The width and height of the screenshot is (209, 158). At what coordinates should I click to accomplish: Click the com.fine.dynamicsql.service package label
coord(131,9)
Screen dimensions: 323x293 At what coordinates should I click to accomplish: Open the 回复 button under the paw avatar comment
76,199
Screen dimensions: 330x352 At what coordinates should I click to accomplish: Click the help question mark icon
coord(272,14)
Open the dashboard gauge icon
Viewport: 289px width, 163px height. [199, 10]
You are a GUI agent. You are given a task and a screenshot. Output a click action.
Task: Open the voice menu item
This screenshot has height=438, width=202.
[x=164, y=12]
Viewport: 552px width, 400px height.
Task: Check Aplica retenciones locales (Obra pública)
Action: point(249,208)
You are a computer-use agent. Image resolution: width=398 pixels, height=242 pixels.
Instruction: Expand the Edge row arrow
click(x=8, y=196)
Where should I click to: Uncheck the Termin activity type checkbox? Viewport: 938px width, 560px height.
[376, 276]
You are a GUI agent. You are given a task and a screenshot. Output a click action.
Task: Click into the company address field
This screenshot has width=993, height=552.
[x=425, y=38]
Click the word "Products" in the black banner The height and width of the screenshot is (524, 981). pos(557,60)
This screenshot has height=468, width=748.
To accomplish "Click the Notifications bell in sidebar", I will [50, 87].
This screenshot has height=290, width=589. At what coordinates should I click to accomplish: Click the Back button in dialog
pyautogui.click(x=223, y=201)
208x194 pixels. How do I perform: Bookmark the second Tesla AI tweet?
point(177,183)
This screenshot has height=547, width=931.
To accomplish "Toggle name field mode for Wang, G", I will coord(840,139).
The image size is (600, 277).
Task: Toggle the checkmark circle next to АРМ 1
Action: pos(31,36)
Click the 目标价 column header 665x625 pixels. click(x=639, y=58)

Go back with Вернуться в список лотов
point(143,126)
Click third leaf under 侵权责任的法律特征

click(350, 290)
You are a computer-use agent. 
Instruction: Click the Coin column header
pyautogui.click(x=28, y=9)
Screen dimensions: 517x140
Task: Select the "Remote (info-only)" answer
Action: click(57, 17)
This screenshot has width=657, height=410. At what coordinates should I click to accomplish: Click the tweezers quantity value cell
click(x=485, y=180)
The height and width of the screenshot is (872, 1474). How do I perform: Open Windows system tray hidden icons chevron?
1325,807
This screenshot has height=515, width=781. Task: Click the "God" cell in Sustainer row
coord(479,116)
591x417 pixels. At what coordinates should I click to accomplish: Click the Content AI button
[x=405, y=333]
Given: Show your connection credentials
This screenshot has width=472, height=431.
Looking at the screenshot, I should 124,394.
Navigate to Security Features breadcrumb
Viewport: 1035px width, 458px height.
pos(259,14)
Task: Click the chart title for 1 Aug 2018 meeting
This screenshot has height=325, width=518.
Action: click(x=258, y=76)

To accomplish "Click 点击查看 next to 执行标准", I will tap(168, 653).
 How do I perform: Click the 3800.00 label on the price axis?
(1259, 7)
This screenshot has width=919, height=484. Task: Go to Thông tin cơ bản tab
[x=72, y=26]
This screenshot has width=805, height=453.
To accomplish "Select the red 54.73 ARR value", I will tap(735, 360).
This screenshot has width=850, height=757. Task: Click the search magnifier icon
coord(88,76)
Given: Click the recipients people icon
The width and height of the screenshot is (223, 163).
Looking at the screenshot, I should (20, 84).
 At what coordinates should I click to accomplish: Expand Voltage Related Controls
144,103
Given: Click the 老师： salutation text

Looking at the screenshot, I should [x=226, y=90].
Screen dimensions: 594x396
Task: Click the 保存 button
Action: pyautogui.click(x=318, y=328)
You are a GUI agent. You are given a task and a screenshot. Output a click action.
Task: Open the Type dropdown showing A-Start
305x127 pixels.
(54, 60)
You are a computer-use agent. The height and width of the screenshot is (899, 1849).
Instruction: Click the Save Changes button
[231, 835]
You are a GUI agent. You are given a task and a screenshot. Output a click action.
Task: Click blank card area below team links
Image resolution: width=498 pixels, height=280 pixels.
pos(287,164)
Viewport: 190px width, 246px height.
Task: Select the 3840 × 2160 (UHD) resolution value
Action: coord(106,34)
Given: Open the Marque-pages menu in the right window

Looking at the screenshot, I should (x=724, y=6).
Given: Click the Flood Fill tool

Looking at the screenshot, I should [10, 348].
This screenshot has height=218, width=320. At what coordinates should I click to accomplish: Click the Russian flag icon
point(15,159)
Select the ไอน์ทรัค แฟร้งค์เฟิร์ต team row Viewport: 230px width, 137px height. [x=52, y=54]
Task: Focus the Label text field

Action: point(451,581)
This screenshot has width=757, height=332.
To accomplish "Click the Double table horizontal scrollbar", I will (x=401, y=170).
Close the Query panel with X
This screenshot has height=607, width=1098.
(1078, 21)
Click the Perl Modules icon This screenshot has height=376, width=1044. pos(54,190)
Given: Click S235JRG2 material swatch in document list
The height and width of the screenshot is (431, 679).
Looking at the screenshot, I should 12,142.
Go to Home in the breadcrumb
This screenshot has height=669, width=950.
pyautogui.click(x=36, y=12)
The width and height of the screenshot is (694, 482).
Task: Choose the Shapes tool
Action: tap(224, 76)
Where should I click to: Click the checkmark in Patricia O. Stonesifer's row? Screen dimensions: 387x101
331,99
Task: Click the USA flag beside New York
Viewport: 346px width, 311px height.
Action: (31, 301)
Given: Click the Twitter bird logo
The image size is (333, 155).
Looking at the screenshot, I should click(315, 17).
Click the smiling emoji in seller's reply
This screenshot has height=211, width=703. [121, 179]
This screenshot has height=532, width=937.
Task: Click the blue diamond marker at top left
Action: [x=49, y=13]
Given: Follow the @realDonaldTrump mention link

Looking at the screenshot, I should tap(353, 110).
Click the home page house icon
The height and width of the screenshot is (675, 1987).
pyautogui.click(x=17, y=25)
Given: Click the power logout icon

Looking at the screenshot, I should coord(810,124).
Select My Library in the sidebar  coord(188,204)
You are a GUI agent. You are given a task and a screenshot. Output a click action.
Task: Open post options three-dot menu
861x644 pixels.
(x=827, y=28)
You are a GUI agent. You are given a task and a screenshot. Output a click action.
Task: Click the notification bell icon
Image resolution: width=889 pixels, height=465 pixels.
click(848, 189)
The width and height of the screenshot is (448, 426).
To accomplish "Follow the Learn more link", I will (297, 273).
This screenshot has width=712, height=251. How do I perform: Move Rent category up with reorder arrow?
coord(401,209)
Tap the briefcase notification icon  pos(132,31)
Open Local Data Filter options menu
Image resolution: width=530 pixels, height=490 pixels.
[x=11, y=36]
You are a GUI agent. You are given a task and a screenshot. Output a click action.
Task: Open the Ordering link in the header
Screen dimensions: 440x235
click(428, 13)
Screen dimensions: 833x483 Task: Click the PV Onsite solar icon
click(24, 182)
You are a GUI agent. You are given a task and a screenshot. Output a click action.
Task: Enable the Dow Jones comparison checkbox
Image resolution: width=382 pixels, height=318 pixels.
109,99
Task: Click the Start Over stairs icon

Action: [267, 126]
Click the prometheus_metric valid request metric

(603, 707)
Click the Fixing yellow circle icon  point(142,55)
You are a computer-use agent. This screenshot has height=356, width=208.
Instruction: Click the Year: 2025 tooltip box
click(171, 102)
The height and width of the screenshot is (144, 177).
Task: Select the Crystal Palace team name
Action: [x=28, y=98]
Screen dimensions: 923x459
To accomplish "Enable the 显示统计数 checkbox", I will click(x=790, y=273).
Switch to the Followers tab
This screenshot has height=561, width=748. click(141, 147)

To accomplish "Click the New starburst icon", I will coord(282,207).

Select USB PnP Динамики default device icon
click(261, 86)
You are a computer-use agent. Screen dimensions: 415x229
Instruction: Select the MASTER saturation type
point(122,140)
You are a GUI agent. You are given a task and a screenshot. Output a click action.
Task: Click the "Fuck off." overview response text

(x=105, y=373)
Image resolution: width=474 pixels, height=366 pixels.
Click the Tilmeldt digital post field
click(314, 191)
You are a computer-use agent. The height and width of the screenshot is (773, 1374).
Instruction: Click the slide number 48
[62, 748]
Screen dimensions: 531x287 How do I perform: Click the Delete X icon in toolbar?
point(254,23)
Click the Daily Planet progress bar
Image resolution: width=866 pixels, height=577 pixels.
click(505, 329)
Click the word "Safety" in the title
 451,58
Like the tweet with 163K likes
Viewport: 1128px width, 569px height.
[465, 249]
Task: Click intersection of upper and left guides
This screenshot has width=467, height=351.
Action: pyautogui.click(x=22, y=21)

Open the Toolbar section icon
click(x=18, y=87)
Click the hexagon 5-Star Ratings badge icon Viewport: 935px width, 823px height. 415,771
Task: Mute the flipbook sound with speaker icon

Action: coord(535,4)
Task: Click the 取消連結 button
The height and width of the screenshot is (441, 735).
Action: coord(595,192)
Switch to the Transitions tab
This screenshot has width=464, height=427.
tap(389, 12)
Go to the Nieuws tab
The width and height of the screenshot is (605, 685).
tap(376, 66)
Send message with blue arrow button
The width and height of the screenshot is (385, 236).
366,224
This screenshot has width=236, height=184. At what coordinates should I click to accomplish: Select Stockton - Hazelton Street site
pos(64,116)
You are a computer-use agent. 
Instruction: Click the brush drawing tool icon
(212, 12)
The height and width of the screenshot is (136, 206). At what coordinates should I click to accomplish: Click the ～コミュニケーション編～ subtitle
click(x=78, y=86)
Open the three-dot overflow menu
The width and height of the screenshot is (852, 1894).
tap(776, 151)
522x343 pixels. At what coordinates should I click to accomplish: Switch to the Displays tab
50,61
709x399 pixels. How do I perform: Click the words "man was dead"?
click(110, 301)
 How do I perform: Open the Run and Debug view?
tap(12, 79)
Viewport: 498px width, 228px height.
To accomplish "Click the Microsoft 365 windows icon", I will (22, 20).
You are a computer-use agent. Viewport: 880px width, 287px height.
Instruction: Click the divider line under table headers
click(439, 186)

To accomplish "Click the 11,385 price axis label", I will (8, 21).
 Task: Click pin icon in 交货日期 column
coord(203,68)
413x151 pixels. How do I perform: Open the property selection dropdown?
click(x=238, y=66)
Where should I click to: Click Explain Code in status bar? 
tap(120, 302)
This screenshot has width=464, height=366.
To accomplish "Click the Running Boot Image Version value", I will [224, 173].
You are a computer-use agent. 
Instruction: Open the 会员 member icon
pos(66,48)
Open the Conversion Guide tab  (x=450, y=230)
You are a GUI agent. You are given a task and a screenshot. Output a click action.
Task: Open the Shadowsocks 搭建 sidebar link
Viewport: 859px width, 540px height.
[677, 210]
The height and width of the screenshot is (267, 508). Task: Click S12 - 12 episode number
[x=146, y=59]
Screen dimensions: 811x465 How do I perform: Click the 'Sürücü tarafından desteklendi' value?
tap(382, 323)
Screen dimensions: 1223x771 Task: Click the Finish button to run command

◆ Task statement ◆
From the entries above, restate word for word the lines from the line containing "Task: Click the notification bell icon" to the line containing "Task: Open the Ordering link in the header", both ends included, and nothing more.

◆ Result ◆
Task: Click the notification bell icon
Image resolution: width=889 pixels, height=465 pixels.
click(848, 189)
The width and height of the screenshot is (448, 426).
To accomplish "Follow the Learn more link", I will (297, 273).
This screenshot has width=712, height=251. How do I perform: Move Rent category up with reorder arrow?
coord(401,209)
Tap the briefcase notification icon  pos(132,31)
Open Local Data Filter options menu
Image resolution: width=530 pixels, height=490 pixels.
[x=11, y=36]
You are a GUI agent. You are given a task and a screenshot. Output a click action.
Task: Open the Ordering link in the header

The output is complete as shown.